Published on Thursday, Aug. 28, 2008 12:00AM EDT Last updated on Wednesday, Apr. 08, 2009 2:35PM EDT
How'd you like to send your child to postsecondary school at "Club Ed" - not to be confused with Club Med. But hey, High Point University in North Carolina offers valet parking, free ice cream and snacks, a hot tub in the middle of campus, wake-up calls, live music in the cafeteria, and concierge services that will find the discerning student concert tickets, look after dry cleaning, and more.
It's the brainchild of university president Nido Qubein, a successful businessman who believes that the "customer" comes first. Under his watch, enrolment has tripled, even at higher tuition rates. Today, the school has $100-million (U.S.) in the bank for improvements.

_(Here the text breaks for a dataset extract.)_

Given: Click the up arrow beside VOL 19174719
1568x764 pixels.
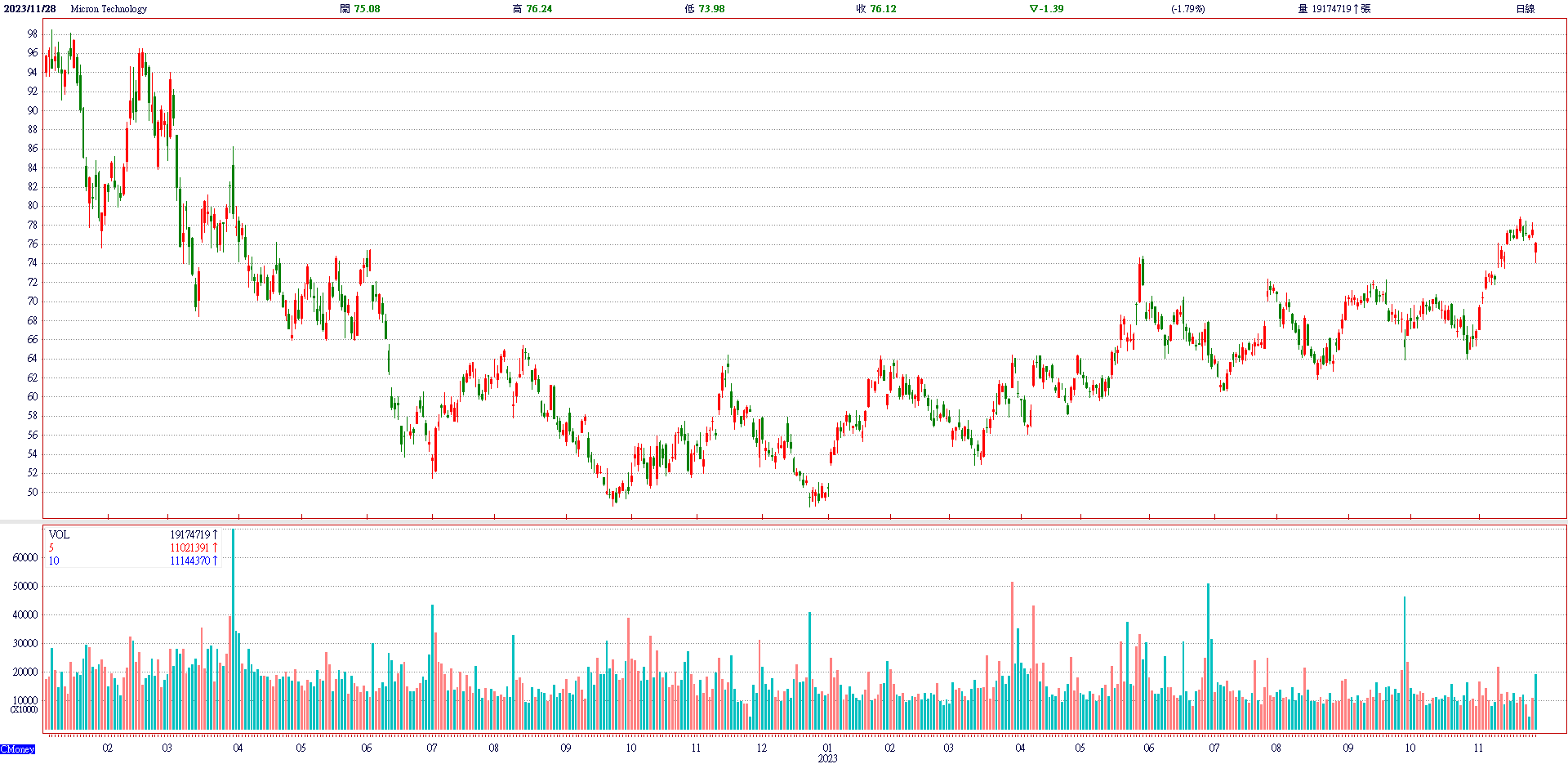Looking at the screenshot, I should [216, 534].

Okay, so you may not want to pay a premium to send your child to a spa-like university. Still, a postsecondary education won't come cheaply. So, how is the cost of that education going to be covered? Let me share a game plan.
THE APPROACH
First, you should recognize that there's more than one way to pay for a postsecondary education. You're not likely to use just one of these sources of funding. Most families use a combination of sources to cover those costs. There are, in fact, five sources of funding to think about. Your approach should be to decide today which of these methods you hope to use to pay for that college or university education of the children in your life. Call this your "game plan."
THE SOURCES
Okay, what are these five sources of funding? Simple: Begging, borrowing, stealing, sweating, and saving. That's right. Consider each of them.
Begging. I'm not suggesting that your child stand on a street corner with a cap in hand. I'm talking about asking for free money from sources that provide scholarships, awards, bursaries, grants, fellowships and stipends. Free money is good - it doesn't have to be repaid. "Begging" assumes the student has qualifications and is persistent. A high-school guidance counsellor can help with a listing of scholarships, but start looking at least one year before high-school graduation. Also, try visiting http://www.studentawards.com. By the way, most scholarships, fellowships and bursaries are tax-free sources of income.

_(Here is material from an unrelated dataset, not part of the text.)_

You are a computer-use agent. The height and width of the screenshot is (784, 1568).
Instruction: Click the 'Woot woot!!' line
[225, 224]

Borrowing. Loans can be an effective source of funding. And a tax credit may be available for interest on the loan if it relates to loans made under the Canada Student Loans Act, or similar legislation. My advice? Follow the rule of tens: For every $10,000 in student loans, your child should earn about $10,000 annually over a base income of $10,000 in order to repay the loan in 10 years. If, for example, he graduates with $30,000 in loans, he ought to earn $30,000 a year, plus a base of $10,000, for a total of $40,000 annually, to be able to pay off that loan in 10 years. "Borrowing" assumes the student will have the ability to repay the debt.
Stealing. I'm not here to encourage your child to take up shop-lifting. By "stealing" I'm talking about a parent stealing from their other assets to help pay for a child's education. "Stealing" assumes you've got resources available to tap into. The best resources are disposable income, a line of credit, and non-retirement assets. I generally discourage parents from tapping into their retirement savings to pay for a child's education. Looking after yourself in retirement comes first.

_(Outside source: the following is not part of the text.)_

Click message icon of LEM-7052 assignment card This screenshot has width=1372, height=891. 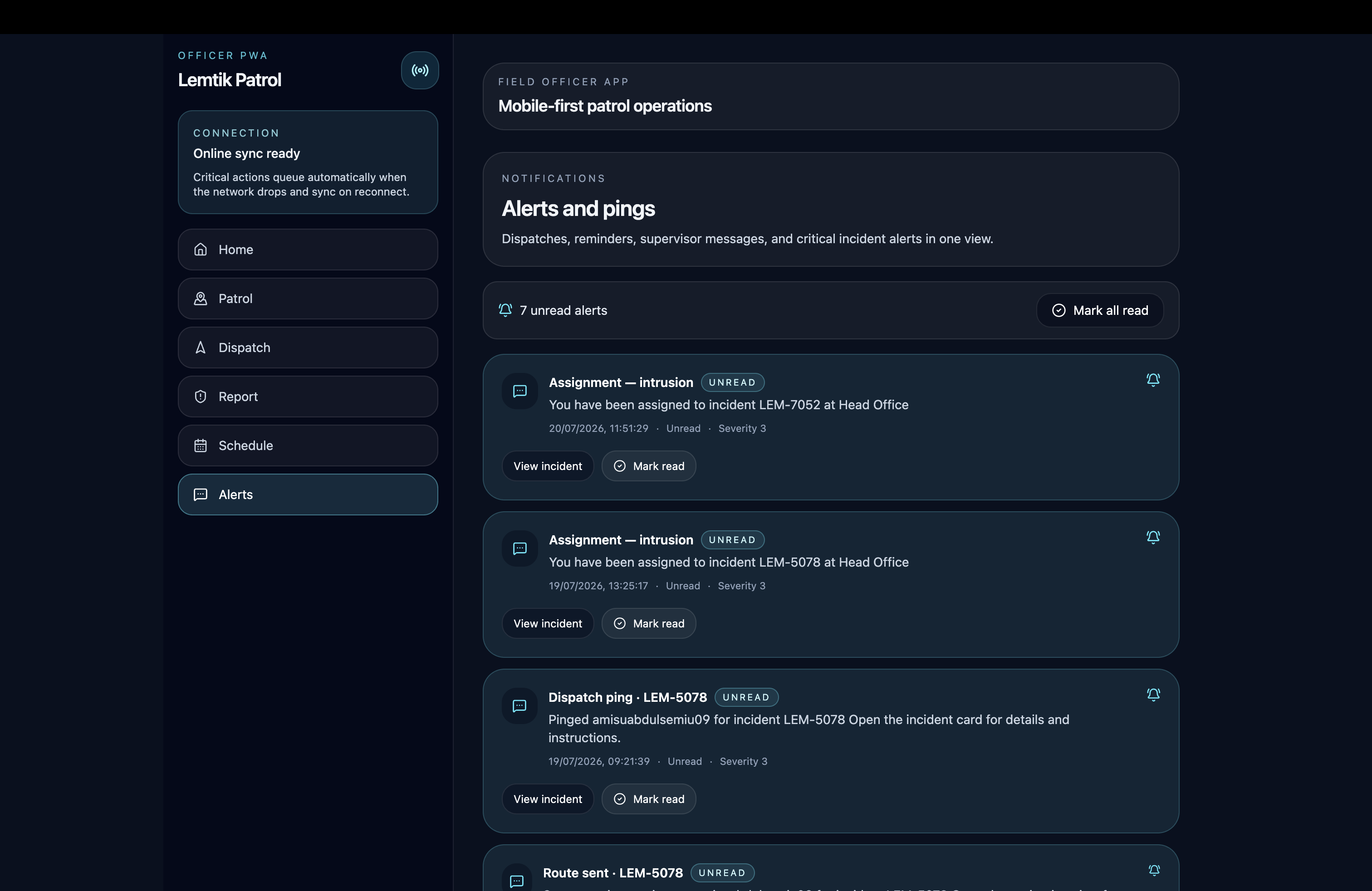point(520,392)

Sweating. This source of funding comes from your child working during the summer months, or part-time during the school year. "Sweating" assumes your child has the time and skill to work. A student can now earn about $14,000 annually without paying any tax given the basic personal tax credit and tuition, education, and textbook tax credits (the actual amount depends largely on the level of tuition paid). As your child sweats it out on the job, be sure she doesn't work more than about 15 hours weekly during the school year, otherwise school can suffer.
Saving. This is the surest way of paying for an education, but it takes discipline. Using a registered education savings plan (RESP) makes good sense. You can contribute up to $50,000 per student beneficiary in a lifetime to an RESP (with no annual maximums any more), and an eligible child will also receive Canada Education Savings Grants (CESGs) from the government generally equal to 20 per cent of contributions to the RESP, to a maximum of $500 for each year. "Saving" assumes you've got time to save and income to make it possible.